◆ YOUR GOAL ◆
Would you reproduce the listing exactly, leaving nothing out?

◆ SOURCE MATERIAL ◆
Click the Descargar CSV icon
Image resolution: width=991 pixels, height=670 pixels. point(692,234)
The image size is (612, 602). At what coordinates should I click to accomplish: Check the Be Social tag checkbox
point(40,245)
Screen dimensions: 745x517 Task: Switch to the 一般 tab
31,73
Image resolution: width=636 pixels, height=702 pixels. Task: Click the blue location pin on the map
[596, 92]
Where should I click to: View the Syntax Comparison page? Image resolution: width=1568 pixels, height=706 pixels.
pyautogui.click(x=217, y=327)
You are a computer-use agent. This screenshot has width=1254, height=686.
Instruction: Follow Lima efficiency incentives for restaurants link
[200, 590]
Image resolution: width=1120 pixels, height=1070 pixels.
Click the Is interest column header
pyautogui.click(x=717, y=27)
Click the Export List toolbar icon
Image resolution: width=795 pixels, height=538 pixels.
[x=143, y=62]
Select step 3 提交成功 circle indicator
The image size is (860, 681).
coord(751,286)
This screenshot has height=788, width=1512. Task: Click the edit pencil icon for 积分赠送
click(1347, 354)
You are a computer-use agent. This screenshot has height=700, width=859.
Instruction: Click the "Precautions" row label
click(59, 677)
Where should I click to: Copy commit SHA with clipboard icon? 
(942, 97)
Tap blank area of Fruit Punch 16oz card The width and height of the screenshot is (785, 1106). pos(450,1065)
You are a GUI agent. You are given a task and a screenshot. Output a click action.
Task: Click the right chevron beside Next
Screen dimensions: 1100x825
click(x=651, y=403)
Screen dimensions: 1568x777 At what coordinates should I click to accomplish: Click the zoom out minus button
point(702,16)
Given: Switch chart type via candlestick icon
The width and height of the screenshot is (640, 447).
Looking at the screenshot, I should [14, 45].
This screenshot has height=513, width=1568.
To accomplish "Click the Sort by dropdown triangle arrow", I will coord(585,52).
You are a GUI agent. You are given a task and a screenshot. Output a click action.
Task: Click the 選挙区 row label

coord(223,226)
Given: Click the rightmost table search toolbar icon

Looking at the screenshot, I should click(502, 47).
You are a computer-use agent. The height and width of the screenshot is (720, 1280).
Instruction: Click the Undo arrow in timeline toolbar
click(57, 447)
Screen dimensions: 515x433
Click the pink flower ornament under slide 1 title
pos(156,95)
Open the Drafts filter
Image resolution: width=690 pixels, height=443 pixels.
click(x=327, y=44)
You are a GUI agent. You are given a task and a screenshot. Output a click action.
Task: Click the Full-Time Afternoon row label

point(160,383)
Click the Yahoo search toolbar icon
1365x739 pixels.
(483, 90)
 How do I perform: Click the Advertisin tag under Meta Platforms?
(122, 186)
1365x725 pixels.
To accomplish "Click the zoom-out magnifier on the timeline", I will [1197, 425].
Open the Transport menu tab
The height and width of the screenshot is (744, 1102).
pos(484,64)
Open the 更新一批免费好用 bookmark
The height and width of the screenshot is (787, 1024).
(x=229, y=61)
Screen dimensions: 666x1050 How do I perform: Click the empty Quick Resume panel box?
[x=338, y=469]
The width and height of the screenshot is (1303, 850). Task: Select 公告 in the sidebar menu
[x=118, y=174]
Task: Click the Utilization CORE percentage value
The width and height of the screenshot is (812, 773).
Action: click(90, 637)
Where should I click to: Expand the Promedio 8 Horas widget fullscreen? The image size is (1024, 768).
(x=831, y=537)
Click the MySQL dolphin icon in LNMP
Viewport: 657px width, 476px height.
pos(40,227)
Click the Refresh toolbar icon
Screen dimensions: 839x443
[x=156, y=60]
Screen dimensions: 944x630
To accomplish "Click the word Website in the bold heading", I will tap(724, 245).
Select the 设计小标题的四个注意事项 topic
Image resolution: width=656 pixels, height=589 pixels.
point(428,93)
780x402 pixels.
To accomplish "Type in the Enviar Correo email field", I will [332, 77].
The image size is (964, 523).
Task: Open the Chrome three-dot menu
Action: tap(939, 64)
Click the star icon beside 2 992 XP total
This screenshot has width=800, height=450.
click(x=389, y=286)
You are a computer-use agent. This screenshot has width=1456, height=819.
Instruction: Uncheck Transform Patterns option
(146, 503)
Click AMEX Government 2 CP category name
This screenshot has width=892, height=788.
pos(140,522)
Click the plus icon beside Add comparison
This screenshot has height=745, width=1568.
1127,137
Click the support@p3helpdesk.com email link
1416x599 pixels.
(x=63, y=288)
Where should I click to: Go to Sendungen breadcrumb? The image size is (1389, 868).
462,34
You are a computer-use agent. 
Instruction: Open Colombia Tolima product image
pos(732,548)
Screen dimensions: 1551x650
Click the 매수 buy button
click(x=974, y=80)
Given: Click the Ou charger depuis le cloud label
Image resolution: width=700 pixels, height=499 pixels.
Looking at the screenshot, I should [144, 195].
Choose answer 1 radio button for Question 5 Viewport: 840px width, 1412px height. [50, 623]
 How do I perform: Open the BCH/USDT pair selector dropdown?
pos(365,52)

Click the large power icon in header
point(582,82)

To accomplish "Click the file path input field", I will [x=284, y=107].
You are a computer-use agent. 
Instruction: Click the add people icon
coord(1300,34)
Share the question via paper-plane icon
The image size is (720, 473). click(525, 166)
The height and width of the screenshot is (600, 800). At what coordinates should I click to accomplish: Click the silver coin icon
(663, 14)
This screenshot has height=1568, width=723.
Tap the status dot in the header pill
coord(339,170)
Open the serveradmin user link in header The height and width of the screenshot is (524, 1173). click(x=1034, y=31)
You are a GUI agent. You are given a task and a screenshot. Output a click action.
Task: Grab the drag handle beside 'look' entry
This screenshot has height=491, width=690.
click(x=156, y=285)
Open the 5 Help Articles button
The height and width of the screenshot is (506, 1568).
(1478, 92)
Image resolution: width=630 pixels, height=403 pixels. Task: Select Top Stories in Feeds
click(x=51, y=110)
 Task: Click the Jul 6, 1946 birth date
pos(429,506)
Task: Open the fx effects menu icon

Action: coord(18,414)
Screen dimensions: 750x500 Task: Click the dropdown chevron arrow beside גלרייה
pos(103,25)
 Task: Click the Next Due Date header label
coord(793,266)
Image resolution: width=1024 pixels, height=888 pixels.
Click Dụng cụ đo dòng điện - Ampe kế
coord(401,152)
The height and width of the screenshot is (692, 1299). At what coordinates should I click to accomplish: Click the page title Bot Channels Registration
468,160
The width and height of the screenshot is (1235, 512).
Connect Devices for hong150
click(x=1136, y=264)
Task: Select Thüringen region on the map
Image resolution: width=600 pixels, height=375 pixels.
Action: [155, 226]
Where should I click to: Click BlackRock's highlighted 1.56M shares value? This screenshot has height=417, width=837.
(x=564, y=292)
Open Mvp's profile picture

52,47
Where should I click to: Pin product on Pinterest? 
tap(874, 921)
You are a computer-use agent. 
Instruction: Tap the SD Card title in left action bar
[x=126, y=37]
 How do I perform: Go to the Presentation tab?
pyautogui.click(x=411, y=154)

◆ RESPONSE FOR THIS EXERCISE ◆
Click the Descargar CSV icon
Image resolution: width=991 pixels, height=670 pixels. point(692,234)
The image size is (612, 602). At what coordinates should I click to accomplish: Check the Be Social tag checkbox
point(40,245)
Screen dimensions: 745x517 Task: Switch to the 一般 tab
31,73
Image resolution: width=636 pixels, height=702 pixels. Task: Click the blue location pin on the map
[596, 92]
Where should I click to: View the Syntax Comparison page? Image resolution: width=1568 pixels, height=706 pixels.
pyautogui.click(x=217, y=327)
You are a computer-use agent. This screenshot has width=1254, height=686.
Instruction: Follow Lima efficiency incentives for restaurants link
[200, 590]
Image resolution: width=1120 pixels, height=1070 pixels.
Click the Is interest column header
pyautogui.click(x=717, y=27)
Click the Export List toolbar icon
Image resolution: width=795 pixels, height=538 pixels.
[x=143, y=62]
Select step 3 提交成功 circle indicator
The image size is (860, 681).
coord(751,286)
This screenshot has height=788, width=1512. Task: Click the edit pencil icon for 积分赠送
click(1347, 354)
You are a computer-use agent. This screenshot has height=700, width=859.
Instruction: Click the "Precautions" row label
click(59, 677)
Where should I click to: Copy commit SHA with clipboard icon? 
(942, 97)
Tap blank area of Fruit Punch 16oz card The width and height of the screenshot is (785, 1106). pos(450,1065)
You are a GUI agent. You are given a task and a screenshot. Output a click action.
Task: Click the right chevron beside Next
Screen dimensions: 1100x825
click(x=651, y=403)
Screen dimensions: 1568x777 At what coordinates should I click to accomplish: Click the zoom out minus button
point(702,16)
Given: Switch chart type via candlestick icon
The width and height of the screenshot is (640, 447).
Looking at the screenshot, I should [14, 45].
This screenshot has height=513, width=1568.
To accomplish "Click the Sort by dropdown triangle arrow", I will coord(585,52).
You are a GUI agent. You are given a task and a screenshot. Output a click action.
Task: Click the 選挙区 row label

coord(223,226)
Given: Click the rightmost table search toolbar icon

Looking at the screenshot, I should click(502, 47).
You are a computer-use agent. The height and width of the screenshot is (720, 1280).
Instruction: Click the Undo arrow in timeline toolbar
click(57, 447)
Screen dimensions: 515x433
Click the pink flower ornament under slide 1 title
pos(156,95)
Open the Drafts filter
Image resolution: width=690 pixels, height=443 pixels.
click(x=327, y=44)
You are a GUI agent. You are given a task and a screenshot. Output a click action.
Task: Click the Full-Time Afternoon row label

point(160,383)
Click the Yahoo search toolbar icon
1365x739 pixels.
(483, 90)
 How do I perform: Click the Advertisin tag under Meta Platforms?
(122, 186)
1365x725 pixels.
To accomplish "Click the zoom-out magnifier on the timeline", I will [1197, 425].
Open the Transport menu tab
The height and width of the screenshot is (744, 1102).
pos(484,64)
Open the 更新一批免费好用 bookmark
The height and width of the screenshot is (787, 1024).
(x=229, y=61)
Screen dimensions: 666x1050 How do I perform: Click the empty Quick Resume panel box?
[x=338, y=469]
The width and height of the screenshot is (1303, 850). Task: Select 公告 in the sidebar menu
[x=118, y=174]
Task: Click the Utilization CORE percentage value
The width and height of the screenshot is (812, 773).
Action: click(90, 637)
Where should I click to: Expand the Promedio 8 Horas widget fullscreen? The image size is (1024, 768).
(x=831, y=537)
Click the MySQL dolphin icon in LNMP
Viewport: 657px width, 476px height.
pos(40,227)
Click the Refresh toolbar icon
Screen dimensions: 839x443
[x=156, y=60]
Screen dimensions: 944x630
To accomplish "Click the word Website in the bold heading", I will tap(724, 245).
Select the 设计小标题的四个注意事项 topic
Image resolution: width=656 pixels, height=589 pixels.
point(428,93)
780x402 pixels.
To accomplish "Type in the Enviar Correo email field", I will [332, 77].
The image size is (964, 523).
Task: Open the Chrome three-dot menu
Action: tap(939, 64)
Click the star icon beside 2 992 XP total
This screenshot has width=800, height=450.
click(x=389, y=286)
You are a computer-use agent. This screenshot has width=1456, height=819.
Instruction: Uncheck Transform Patterns option
(146, 503)
Click AMEX Government 2 CP category name
This screenshot has width=892, height=788.
pos(140,522)
Click the plus icon beside Add comparison
This screenshot has height=745, width=1568.
1127,137
Click the support@p3helpdesk.com email link
1416x599 pixels.
(x=63, y=288)
Where should I click to: Go to Sendungen breadcrumb? The image size is (1389, 868).
462,34
You are a computer-use agent. 
Instruction: Open Colombia Tolima product image
pos(732,548)
Screen dimensions: 1551x650
Click the 매수 buy button
click(x=974, y=80)
Given: Click the Ou charger depuis le cloud label
Image resolution: width=700 pixels, height=499 pixels.
Looking at the screenshot, I should [144, 195].
Choose answer 1 radio button for Question 5 Viewport: 840px width, 1412px height. [50, 623]
 How do I perform: Open the BCH/USDT pair selector dropdown?
pos(365,52)

Click the large power icon in header
point(582,82)

To accomplish "Click the file path input field", I will [x=284, y=107].
You are a computer-use agent. 
Instruction: Click the add people icon
coord(1300,34)
Share the question via paper-plane icon
The image size is (720, 473). click(525, 166)
The height and width of the screenshot is (600, 800). At what coordinates should I click to accomplish: Click the silver coin icon
(663, 14)
This screenshot has height=1568, width=723.
Tap the status dot in the header pill
coord(339,170)
Open the serveradmin user link in header The height and width of the screenshot is (524, 1173). click(x=1034, y=31)
You are a GUI agent. You are given a task and a screenshot. Output a click action.
Task: Grab the drag handle beside 'look' entry
This screenshot has height=491, width=690.
click(x=156, y=285)
Open the 5 Help Articles button
The height and width of the screenshot is (506, 1568).
(1478, 92)
Image resolution: width=630 pixels, height=403 pixels. Task: Select Top Stories in Feeds
click(x=51, y=110)
 Task: Click the Jul 6, 1946 birth date
pos(429,506)
Task: Open the fx effects menu icon

Action: coord(18,414)
Screen dimensions: 750x500 Task: Click the dropdown chevron arrow beside גלרייה
pos(103,25)
 Task: Click the Next Due Date header label
coord(793,266)
Image resolution: width=1024 pixels, height=888 pixels.
Click Dụng cụ đo dòng điện - Ampe kế
coord(401,152)
The height and width of the screenshot is (692, 1299). At what coordinates should I click to accomplish: Click the page title Bot Channels Registration
468,160
The width and height of the screenshot is (1235, 512).
Connect Devices for hong150
click(x=1136, y=264)
Task: Select Thüringen region on the map
Image resolution: width=600 pixels, height=375 pixels.
Action: [155, 226]
Where should I click to: Click BlackRock's highlighted 1.56M shares value? This screenshot has height=417, width=837.
(x=564, y=292)
Open Mvp's profile picture

52,47
Where should I click to: Pin product on Pinterest? 
tap(874, 921)
You are a computer-use agent. 
Instruction: Tap the SD Card title in left action bar
[x=126, y=37]
 How do I perform: Go to the Presentation tab?
pyautogui.click(x=411, y=154)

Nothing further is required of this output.